Social pedagogy is a way of working, common in Europe, that puts an emphasis on building relationships with young people through practical engagement. This can involve working with a young person to produce a programme that they work through and can include aspects of health, education and social care.

In a residential setting, the pedagogues look at working in groups and using the group for support. The centre’s project in the North West has seen a group of social workers from the residential sector attend a series of seminars where they have shared practice, identified goals and then taken these back to their own residential setting to put them in place.

In Southampton the project has seen professionals with experience of a pedagogic approach working in residential child care settings to show staff how to use it. They have been providing hands-on support, setting goals and helping the staff put theory into practice.

David Crimmens, a trustee of the Social Education Trust, said the projects had been well received: “Some people are responding very positively, they are eager to do things differently and helpfully, but in the same sample, some people are sceptical.”

Stanley said: “Participants on the courses are enthusiastic and they are telling us that the content and delivery are just right. This is the start of training they wish they’d had when they first started residential child care. It’s talking about the things that brought people into looking after children in the first place. They see it as absolutely applicable to their work.”

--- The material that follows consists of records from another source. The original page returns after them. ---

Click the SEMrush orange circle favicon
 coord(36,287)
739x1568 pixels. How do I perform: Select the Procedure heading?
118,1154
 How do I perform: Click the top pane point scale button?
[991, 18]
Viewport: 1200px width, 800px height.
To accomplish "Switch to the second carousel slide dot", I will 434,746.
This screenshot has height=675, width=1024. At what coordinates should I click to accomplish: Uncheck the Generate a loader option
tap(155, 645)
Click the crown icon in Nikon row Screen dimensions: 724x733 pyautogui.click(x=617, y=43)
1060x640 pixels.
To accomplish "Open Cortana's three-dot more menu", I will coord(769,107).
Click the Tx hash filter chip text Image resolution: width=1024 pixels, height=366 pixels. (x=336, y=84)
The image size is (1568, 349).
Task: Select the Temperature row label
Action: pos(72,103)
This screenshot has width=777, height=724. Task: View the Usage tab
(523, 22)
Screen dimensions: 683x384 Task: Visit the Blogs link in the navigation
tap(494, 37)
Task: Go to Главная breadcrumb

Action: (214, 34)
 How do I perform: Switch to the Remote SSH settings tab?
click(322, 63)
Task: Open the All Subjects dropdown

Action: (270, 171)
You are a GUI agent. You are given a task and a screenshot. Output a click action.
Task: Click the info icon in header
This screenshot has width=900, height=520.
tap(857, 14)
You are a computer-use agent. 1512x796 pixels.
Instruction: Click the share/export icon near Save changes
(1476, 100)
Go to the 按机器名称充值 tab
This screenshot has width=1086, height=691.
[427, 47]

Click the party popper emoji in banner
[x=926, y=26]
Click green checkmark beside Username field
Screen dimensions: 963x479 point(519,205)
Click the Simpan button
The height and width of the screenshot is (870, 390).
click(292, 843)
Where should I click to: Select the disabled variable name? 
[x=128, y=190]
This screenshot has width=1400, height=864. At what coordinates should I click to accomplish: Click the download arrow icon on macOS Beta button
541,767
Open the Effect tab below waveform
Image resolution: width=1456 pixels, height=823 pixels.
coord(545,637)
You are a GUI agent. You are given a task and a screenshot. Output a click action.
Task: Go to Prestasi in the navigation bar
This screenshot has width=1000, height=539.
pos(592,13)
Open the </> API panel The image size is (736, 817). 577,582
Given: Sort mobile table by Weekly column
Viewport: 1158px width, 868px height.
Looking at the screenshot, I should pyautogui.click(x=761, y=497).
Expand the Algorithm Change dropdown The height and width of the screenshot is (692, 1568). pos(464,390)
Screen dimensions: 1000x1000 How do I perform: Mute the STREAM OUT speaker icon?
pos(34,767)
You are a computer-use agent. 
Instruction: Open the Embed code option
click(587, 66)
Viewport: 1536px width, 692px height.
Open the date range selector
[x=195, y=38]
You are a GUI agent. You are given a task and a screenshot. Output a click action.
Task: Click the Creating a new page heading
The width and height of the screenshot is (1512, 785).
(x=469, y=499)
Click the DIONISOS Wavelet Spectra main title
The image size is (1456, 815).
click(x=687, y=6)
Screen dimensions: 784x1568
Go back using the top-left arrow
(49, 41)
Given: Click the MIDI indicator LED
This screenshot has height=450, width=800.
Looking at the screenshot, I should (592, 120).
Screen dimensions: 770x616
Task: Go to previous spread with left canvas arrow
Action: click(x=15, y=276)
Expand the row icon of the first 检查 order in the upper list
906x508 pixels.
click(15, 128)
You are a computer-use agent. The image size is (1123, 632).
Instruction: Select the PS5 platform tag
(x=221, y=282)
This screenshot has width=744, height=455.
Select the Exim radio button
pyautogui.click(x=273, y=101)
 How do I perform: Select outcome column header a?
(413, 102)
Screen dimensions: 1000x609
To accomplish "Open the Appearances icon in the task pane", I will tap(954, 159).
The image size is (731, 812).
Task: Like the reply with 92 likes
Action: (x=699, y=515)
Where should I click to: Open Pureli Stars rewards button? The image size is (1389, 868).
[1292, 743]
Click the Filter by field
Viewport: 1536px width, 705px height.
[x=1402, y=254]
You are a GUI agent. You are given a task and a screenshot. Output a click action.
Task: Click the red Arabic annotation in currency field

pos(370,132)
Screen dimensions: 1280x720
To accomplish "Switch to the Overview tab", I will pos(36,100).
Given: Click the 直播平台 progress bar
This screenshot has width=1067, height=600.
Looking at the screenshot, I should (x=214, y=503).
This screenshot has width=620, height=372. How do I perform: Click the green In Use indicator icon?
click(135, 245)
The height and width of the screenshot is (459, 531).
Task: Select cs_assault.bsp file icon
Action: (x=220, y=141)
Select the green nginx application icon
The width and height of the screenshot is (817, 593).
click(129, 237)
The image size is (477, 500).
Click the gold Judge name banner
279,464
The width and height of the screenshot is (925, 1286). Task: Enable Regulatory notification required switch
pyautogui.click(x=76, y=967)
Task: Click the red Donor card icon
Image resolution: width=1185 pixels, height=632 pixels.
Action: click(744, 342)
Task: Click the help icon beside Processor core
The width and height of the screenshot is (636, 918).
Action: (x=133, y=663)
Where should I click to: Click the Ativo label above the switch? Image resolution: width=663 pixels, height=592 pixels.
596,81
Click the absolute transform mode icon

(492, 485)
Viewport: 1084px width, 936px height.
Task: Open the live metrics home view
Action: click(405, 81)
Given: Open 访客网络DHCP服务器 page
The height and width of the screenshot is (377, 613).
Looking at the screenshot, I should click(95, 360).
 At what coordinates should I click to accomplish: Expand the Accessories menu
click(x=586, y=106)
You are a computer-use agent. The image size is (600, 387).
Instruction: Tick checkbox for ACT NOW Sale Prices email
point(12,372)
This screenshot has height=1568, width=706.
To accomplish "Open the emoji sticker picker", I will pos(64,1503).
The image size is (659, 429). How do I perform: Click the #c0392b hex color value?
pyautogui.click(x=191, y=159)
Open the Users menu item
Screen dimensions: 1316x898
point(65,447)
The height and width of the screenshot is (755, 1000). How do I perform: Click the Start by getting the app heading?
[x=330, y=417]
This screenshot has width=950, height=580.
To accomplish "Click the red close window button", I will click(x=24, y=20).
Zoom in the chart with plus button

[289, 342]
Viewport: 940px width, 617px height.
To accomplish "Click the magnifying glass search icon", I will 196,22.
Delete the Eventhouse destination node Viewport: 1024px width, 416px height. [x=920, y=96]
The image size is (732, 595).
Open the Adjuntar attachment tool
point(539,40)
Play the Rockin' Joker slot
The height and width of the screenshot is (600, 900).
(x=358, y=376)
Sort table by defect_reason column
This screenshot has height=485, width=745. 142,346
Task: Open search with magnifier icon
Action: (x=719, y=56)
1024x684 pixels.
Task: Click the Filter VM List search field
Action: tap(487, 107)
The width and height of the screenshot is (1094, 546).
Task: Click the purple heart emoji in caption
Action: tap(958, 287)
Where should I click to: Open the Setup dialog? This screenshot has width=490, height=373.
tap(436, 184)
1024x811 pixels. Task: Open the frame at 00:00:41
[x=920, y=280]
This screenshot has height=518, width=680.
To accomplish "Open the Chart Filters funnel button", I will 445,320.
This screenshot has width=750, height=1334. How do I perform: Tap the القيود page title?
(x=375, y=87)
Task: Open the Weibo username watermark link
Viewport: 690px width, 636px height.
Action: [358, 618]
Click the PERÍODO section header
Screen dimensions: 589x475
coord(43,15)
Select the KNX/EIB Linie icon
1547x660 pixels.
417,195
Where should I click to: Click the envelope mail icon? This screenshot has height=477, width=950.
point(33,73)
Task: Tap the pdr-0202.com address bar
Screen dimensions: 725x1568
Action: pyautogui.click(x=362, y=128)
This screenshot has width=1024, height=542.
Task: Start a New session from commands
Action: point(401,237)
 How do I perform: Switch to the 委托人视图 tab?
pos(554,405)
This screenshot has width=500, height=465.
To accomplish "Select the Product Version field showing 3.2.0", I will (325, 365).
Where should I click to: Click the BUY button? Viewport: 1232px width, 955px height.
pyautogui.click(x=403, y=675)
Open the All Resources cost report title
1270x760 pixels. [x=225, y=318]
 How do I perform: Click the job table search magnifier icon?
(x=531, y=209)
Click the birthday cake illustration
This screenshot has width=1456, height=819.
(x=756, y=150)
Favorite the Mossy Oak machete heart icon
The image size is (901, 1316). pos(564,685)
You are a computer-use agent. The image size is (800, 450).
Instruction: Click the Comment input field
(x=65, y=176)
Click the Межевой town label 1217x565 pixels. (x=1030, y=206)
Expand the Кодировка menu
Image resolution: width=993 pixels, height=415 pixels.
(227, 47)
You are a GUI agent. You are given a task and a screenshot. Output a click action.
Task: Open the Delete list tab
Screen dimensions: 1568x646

He added the centre now has an idea of what will be important in implementing any pilots, including developing a practical delivery method. “Many providers are reporting that they have to deploy all of their finances and all their staff to meet the needs of children, so we have to find a way of connecting with staff in ways they can easily access and we’re optimistic of doing that,” he said.

The timetable set out by Care Matters included the launch of a pilot programme that will be funded by the end of 2008.